Relationships in Dataset
Introduction
When users use fields from different data models, based on the relationships metadata, Holistics will figure out the correct JOINs statements to apply to the SQL query.
For example, you have a dataset with the following models: orders, users, merchants, cities, countries
To calculate "Total orders by customers' countries", you will use the two fields countries.name and orders.total_orders from the countries and orders models:
The generated query will be:
SELECT
T3."name" AS "name",
count(1) AS "total_orders"
FROM
"ecommerce"."orders" T0
LEFT JOIN "ecommerce"."users" T1 ON T0."user_id" = T1."id"
LEFT JOIN "ecommerce"."cities" T2 ON T1."city_id" = T2."id"

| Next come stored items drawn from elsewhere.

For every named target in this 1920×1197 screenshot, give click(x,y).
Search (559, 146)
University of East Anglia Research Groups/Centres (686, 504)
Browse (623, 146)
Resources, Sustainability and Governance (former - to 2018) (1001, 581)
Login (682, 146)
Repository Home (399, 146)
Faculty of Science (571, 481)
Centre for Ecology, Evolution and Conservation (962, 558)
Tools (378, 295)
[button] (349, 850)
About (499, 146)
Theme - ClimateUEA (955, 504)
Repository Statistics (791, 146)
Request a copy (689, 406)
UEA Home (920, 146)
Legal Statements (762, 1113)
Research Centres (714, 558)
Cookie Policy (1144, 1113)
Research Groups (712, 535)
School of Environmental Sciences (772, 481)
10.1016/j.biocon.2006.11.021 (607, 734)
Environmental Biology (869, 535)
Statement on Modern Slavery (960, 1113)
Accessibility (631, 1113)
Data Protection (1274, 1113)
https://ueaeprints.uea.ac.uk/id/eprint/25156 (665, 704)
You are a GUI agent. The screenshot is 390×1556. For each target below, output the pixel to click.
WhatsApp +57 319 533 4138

LEFT JOIN "ecommerce"."countries" T3 ON T2."country_code" = T3."code"
GROUP BY 1
ORDER BY 2 DESC
Path Ambiguity
When working with complex datasets, you may encounter situations where multiple join paths exist between models. For example, connecting countries to order_items could go through either customers (via users and orders) or merchants (via merchants and products), each producing different business results.
Holistics automatically resolves these ambiguous paths using an intelligent ranking algorithm that considers relationship patterns, explicit specifications, and path complexity. The system selects the most analytically appropriate path at query time, allowing you to keep all relationships active without manual intervention.

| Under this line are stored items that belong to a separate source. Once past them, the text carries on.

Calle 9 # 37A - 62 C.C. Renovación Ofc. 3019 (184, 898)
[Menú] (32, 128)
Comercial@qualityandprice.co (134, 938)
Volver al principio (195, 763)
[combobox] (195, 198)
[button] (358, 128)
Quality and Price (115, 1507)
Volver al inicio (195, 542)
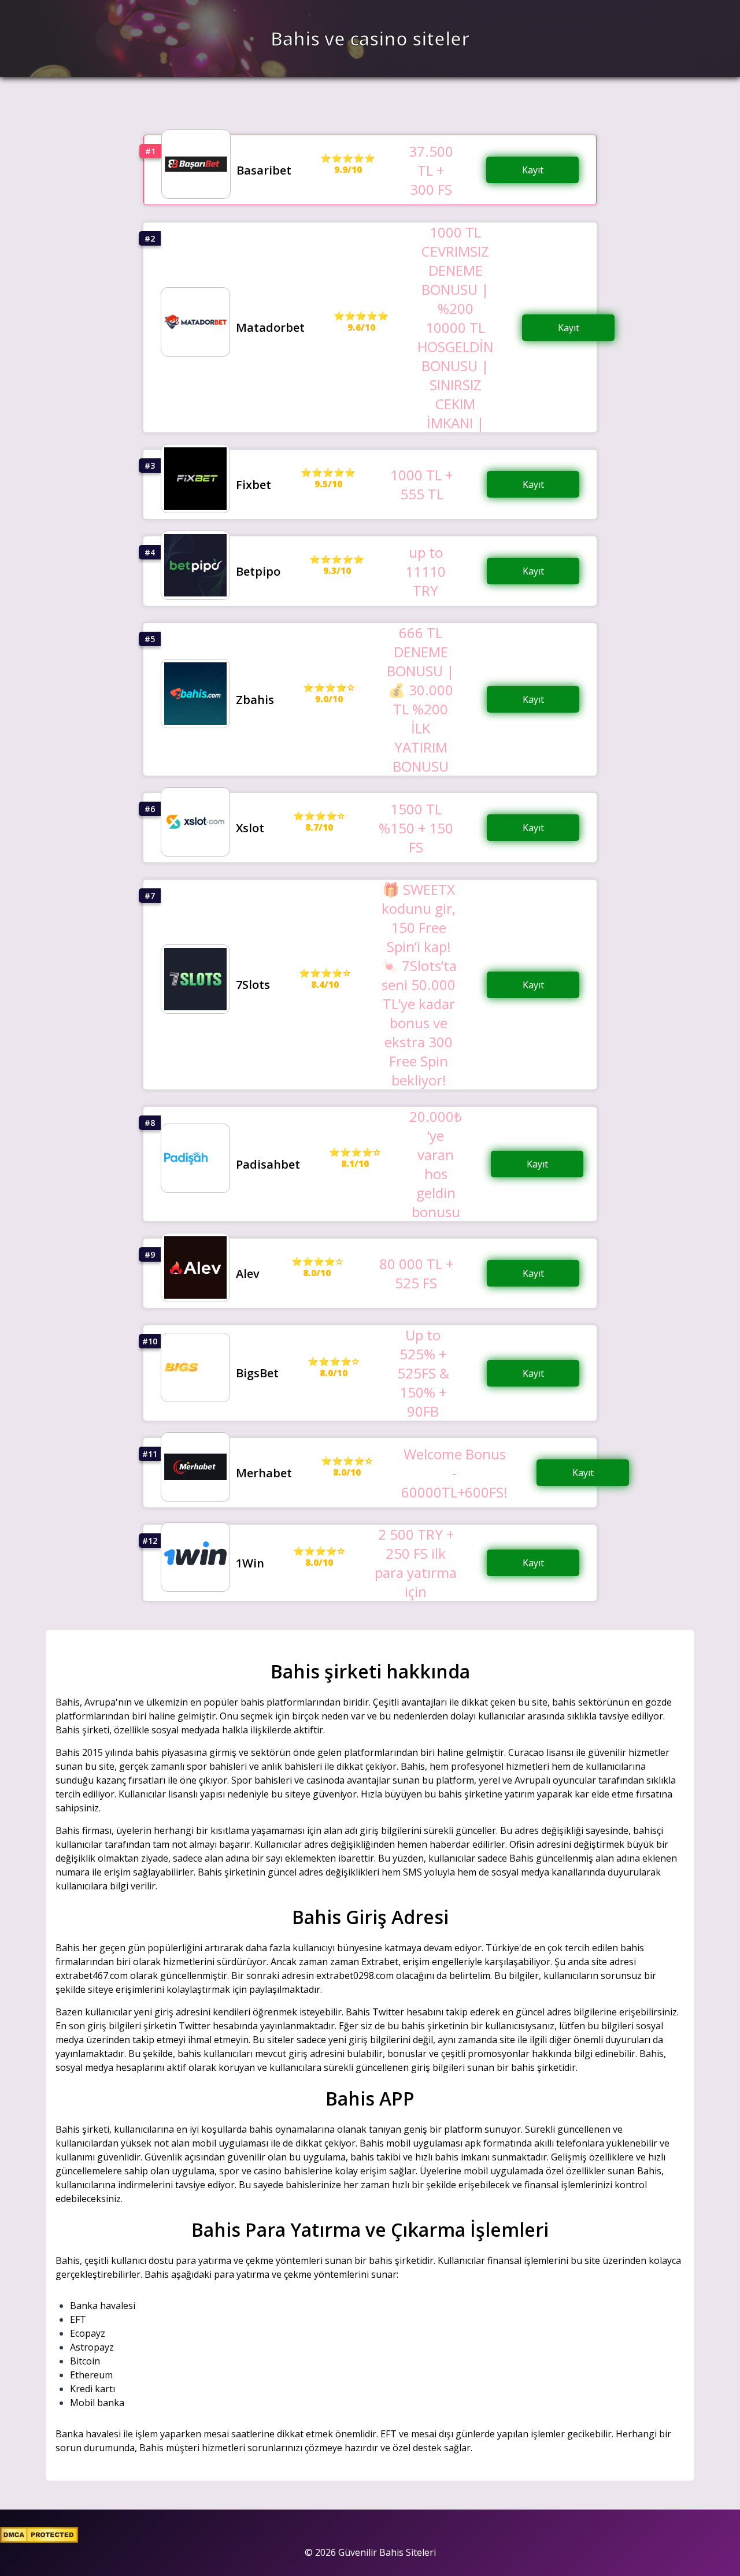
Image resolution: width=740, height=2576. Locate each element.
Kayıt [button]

For detailed information about how path ambiguity works, including the automatic resolution algorithm, common scenarios (like role-playing dimensions and galaxy schemas), and manual control options, see Path Ambiguity in Dataset.
Other notes
How JOINs are constructed
The JOINs are constructed following some simple rules:
- If the relationship between A and B is n - 1, then valid JOIN path is from n to 1 (
A LEFT JOIN BorB RIGHT JOIN A) - If the relationship is 1 - 1, the path is valid both ways (
A LEFT JOIN BorB LEFT JOIN Aare OK) so we apply FULL JOIN in this case.
'SELECT DISTINCT' in the SQL
In some cases, you will see we apply SELECT DISTINCT in the underlying query for two reasons.
First, this is part of our mechanism to avoid fan-out issue. For more information, please refer to our document about fan-out issue
Second, we see no value to display all records (even duplicated records) so we have applied SELECT DISTINCT to prevent showing redundant data. Our aim is to provide dataset's explorers an overview of their data.